Pour les contemporains de Chopin, la forte imprégnation de son œuvre par l’élément national fut évidente dès le départ. Déjà en 1837, Heinrich Heine, conscient de la richesse des traditions européennes dont puisait Chopin (le poète décelait dans ses compositions tantôt l’élégance et le charme de la culture française, tantôt «la profondeur romantique» de la culture allemande), soulignait : «La Pologne lui a donné son sens chevaleresque et sa douleur historique ». Le critique parisien Ernest Legouvé écrivait après un concert qu’il n’y avait pas un, mais deux Chopin, «l’un patriote, l’autre artiste; l’âme du premier ranime le génie de l’autre» et Wilhelm von Lenz, à un moment élève de Chopin, s’extasiait après sa mort : «Il donnait la Pologne; dans ses compositions il y avait la Pologne ».

Pour souligner le caractère polonais de Chopin, on se sert souvent d’un stéréotype : on se plaît, en effet, à retrouver dans ses compositions – ses mazurkas par exemple – l’écho des mélodies issues de la culture populaire. C’est oublier ce que nota le premier biographe de Chopin, le compositeur et virtuose Franz Liszt: «il résuma dans son imagination, il représenta par son talent, un sentiment poétique inhérent à sa nation (…). Et cela non point seulement parce qu’il a pris le rythme des Polonaises, des Mazurkas, des Cracoviens et qu’il a appelé de ce nom beaucoup de ses écrits». Loin de là : «il employa toutes les formes dont il s’est servi à exprimer une manière de sentir propre à son pays, presque inconnue ailleurs (…).

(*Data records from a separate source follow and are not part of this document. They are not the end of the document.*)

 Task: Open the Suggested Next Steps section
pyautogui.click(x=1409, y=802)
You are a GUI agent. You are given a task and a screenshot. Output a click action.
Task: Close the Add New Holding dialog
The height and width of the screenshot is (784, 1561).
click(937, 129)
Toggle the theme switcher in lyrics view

Ses Préludes, ses Études, ses Nocturnes surtout, ses Scherzos et ses Concertos – ses compositions les plus courtes, aussi bien que les plus considérables – respirent un même genre de sensibilité, exprimée à divers degrés, modifiées et variées en mille manières, toujours une et homogène».

Les traits nationaux de la musique de Chopin sont donc beaucoup plus profonds ; elles ne s’expriment pas uniquement par des inspirations folkloriques. «Pourquoi le „langage des sons” de Chopin – demandait l’écrivain et critique musical Bohdan Pociej – en étant si polonais, en puisant dans les sources polonaises de la culture, est-il aujourd’hui à la fois tellement universel et compris dans tous les pays et sur tous les continents? Où réside-t-elle donc (substantiellement) l’essence de la polonité de la musique de Chopin?».

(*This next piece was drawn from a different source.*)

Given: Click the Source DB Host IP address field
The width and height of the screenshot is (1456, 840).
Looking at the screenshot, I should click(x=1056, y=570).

Avec les années, cette sensation de la polonité substantielle de l’œuvre de Chopin se renforça encore. En 1865, dans son poème Le Piano de Chopin, Cyprian Kamil Norwid donna un magnifique résumé du compositeur : «C’était la Pologne à son zénith/ Dans l’excellence de l’Histoire». Au siècle suivant, les voix sur le caractère national de la musique de Chopin ne faiblirent pas, dont témoignent cette formule catégorique de Theodor W. Adorno, philosophe, sociologue, théoricien de la musique et compositeur : «Il faut vraiment se boucher les oreilles pour ne pas entendre que la Fantaisie en fa mineur de Chopin est une sorte de musique de triomphe, que la Pologne ne serait pas perdue et (…) qu’un jour elle ressusciterait».

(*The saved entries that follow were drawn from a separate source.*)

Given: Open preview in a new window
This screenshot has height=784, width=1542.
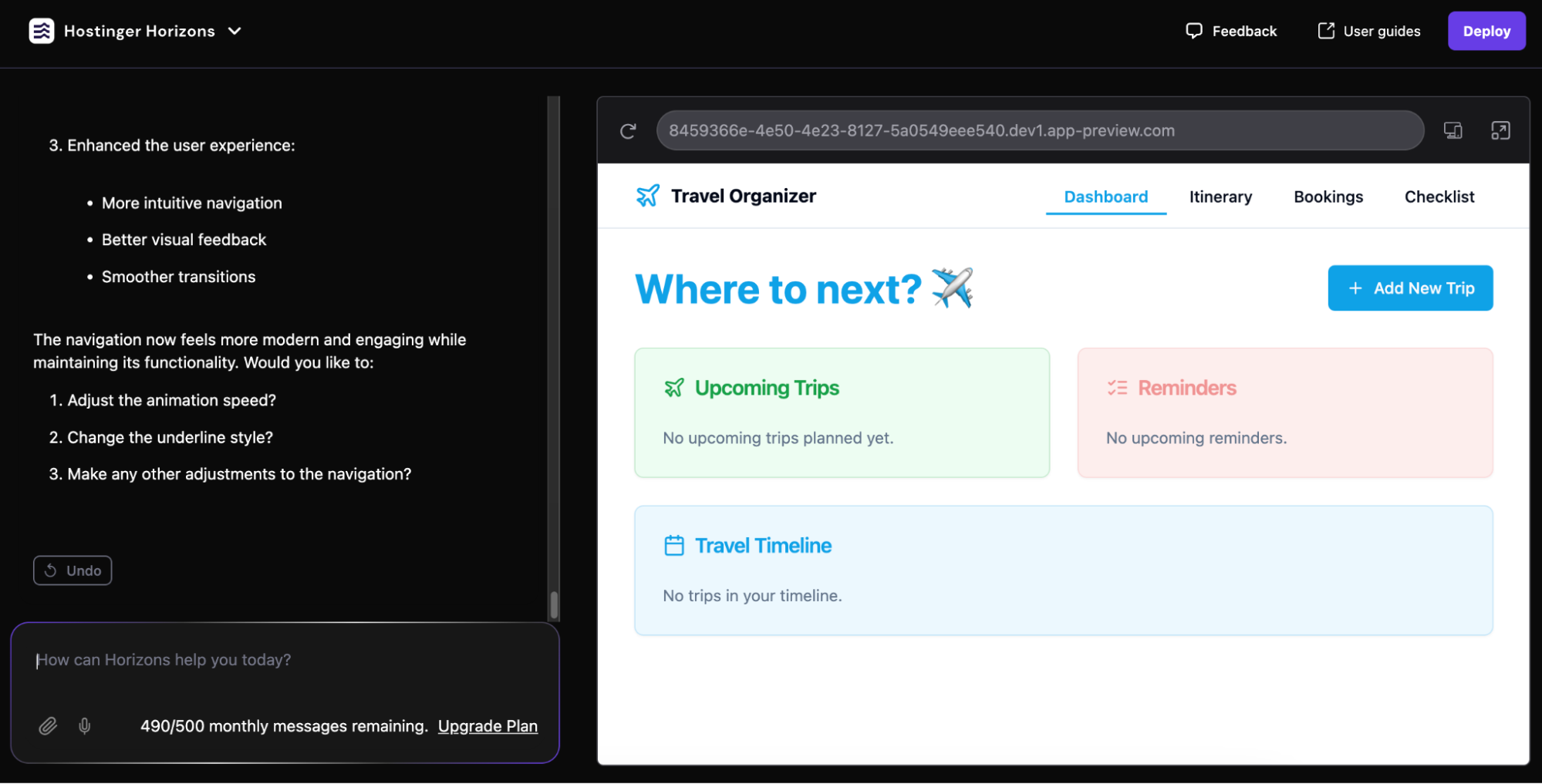Looking at the screenshot, I should coord(1501,130).
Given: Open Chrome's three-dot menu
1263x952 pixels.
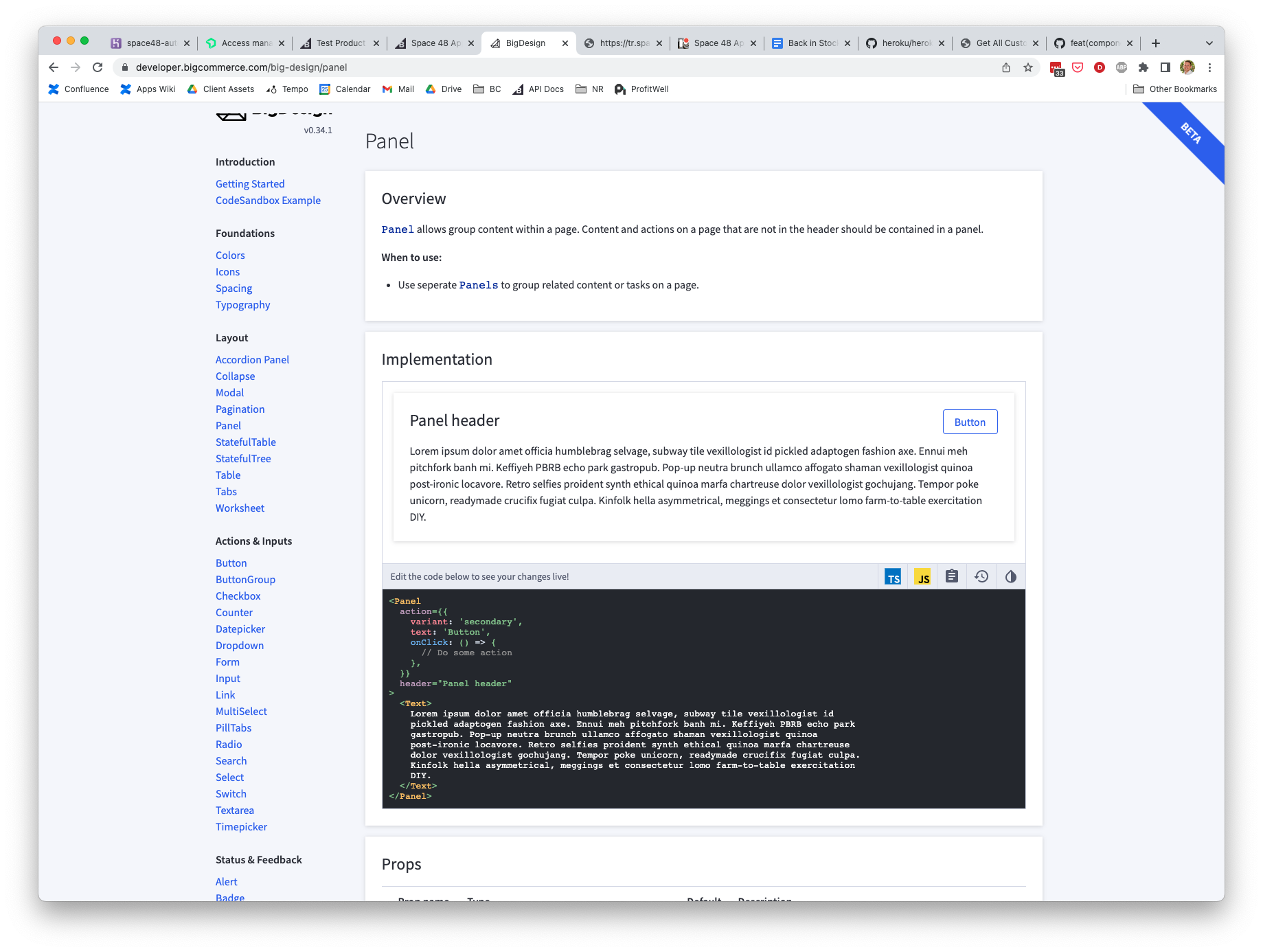Looking at the screenshot, I should (1209, 67).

Le caractère à la fois polonais et européen, local et universel, les émotions et la perfection formelle sont les multiples clés pour comprendre l’œuvre de Chopin. Aujourd’hui, interprétée par les plus grands pianistes du monde, écoutée par des millions de mélomanes (et pas uniquement eux), du Japon au Nord du Canada, elle est la meilleure carte de visite de la culture polonaise, toujours actuelle de par sa polonité et son universalisme.

Pour votre information : le mural sponsorisé par l’Ambassade de Pologne avec le visage de Chopin, une création d’un jeune Algérien, a été dévoilé au campus de l’Ecole des beaux-arts à Alger au mois de mars de cette année.

Piotr Gliński, vice-premier ministre, ministre de la Culture et de l’héritage national de la Pologne

Texte publié dans le mensuel Wszystko Co Najważniejsze (Pologne) dans le cadre d’un projet d’éducation historique de l’Institut de la mémoire nationale et avec la Banque Nationale de Pologne.